Cut-off is (precision - based) set when precision reach 0.9 in the test data.
Cut-off is (recall - based) set as the probability of the lowest true positive in the test data.
t.c.df <- computeThresholdCompartment(test.repA = test.A, test.repB = test.B)
head(t.c.df)
The determined thresholds for the compartment levels are applied to all classifications.

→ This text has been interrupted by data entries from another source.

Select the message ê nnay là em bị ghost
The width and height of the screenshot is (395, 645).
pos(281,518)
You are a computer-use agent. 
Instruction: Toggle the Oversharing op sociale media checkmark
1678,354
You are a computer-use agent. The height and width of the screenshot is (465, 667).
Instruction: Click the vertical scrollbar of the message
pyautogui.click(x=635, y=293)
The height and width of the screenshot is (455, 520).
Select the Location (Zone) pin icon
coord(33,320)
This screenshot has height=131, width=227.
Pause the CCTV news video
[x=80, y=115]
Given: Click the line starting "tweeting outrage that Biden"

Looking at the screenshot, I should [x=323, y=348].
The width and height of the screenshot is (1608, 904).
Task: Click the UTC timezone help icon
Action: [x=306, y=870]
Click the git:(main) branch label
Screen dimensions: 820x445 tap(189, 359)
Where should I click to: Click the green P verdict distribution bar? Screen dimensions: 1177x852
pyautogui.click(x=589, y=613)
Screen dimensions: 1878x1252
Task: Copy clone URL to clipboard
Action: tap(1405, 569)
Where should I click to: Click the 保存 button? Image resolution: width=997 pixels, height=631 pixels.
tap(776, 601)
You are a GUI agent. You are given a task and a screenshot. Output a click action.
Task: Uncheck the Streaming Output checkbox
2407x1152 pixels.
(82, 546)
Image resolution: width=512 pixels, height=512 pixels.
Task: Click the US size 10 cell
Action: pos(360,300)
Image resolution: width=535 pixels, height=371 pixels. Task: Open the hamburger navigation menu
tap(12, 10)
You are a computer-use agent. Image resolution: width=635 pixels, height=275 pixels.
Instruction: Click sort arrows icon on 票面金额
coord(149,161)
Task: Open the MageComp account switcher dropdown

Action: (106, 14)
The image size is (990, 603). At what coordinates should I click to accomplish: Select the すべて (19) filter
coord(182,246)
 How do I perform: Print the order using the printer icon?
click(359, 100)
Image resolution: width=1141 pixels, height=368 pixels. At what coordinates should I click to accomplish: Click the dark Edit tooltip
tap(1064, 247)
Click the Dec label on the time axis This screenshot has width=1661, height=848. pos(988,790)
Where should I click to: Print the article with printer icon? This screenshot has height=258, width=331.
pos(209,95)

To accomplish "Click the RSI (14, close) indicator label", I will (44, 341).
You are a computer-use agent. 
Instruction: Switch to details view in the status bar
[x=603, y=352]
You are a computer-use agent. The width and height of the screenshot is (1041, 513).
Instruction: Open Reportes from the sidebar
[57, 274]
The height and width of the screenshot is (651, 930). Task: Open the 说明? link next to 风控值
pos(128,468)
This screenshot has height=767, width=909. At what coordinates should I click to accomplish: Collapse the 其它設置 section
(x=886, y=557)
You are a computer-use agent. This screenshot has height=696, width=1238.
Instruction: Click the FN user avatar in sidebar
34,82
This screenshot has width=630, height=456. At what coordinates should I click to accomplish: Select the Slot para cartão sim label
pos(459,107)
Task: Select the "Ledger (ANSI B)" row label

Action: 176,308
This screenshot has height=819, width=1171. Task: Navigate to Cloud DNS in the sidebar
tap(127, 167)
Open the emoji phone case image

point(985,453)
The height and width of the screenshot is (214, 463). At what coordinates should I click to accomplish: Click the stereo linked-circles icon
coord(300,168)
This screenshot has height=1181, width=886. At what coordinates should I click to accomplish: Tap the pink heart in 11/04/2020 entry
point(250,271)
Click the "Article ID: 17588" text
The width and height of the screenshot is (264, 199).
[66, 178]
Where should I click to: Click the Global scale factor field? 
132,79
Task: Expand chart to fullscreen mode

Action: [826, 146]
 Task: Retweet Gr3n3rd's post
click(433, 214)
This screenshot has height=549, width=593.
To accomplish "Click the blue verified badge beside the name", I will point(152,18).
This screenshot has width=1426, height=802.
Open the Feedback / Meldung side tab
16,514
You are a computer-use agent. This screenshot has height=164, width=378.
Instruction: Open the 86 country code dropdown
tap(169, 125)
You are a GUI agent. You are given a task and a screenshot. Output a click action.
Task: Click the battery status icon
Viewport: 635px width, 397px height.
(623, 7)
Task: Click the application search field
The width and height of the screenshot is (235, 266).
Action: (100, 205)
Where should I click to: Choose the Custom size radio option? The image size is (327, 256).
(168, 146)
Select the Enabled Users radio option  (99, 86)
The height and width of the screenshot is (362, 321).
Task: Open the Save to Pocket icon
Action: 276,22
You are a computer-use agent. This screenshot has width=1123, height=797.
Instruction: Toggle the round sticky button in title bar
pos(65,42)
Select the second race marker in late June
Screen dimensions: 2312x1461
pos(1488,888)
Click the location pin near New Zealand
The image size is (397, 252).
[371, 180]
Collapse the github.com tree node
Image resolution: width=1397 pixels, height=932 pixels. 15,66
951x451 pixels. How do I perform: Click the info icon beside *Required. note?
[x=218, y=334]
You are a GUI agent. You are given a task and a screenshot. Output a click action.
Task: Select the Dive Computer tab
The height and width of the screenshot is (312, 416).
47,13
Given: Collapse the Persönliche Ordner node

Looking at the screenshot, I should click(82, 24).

c.cls.df <- applyThresholdCompartment(all.repA = all.A, all.repB = all.B, threshold.df = t.c.df)
head(c.cls.df)
Compartment level classification probabilities are summed to neighborhood probabilities and thresholds for neighborhood analysis are estimated as described above for compartment level analysis except precision based cut-off is set to 0.95.
t.n.df <- computeThresholdNeighborhood(test.repA = test.A, test.repB = test.B)
head(t.n.df)
The determined thresholds for the neighborhood levels are applied to all classifications.
n.cls.df <- applyThresholdNeighborhood(all.repA = all.A, all.repB = all.B, threshold.df = t.n.df)
head(n.cls.df)
Individual classifications (compartment and neighborhood) are merged into one data frame.
cls.df <- mergeCls(compartmentCls = c.cls.df, neighborhoodCls = n.cls.df)
head(cls.df)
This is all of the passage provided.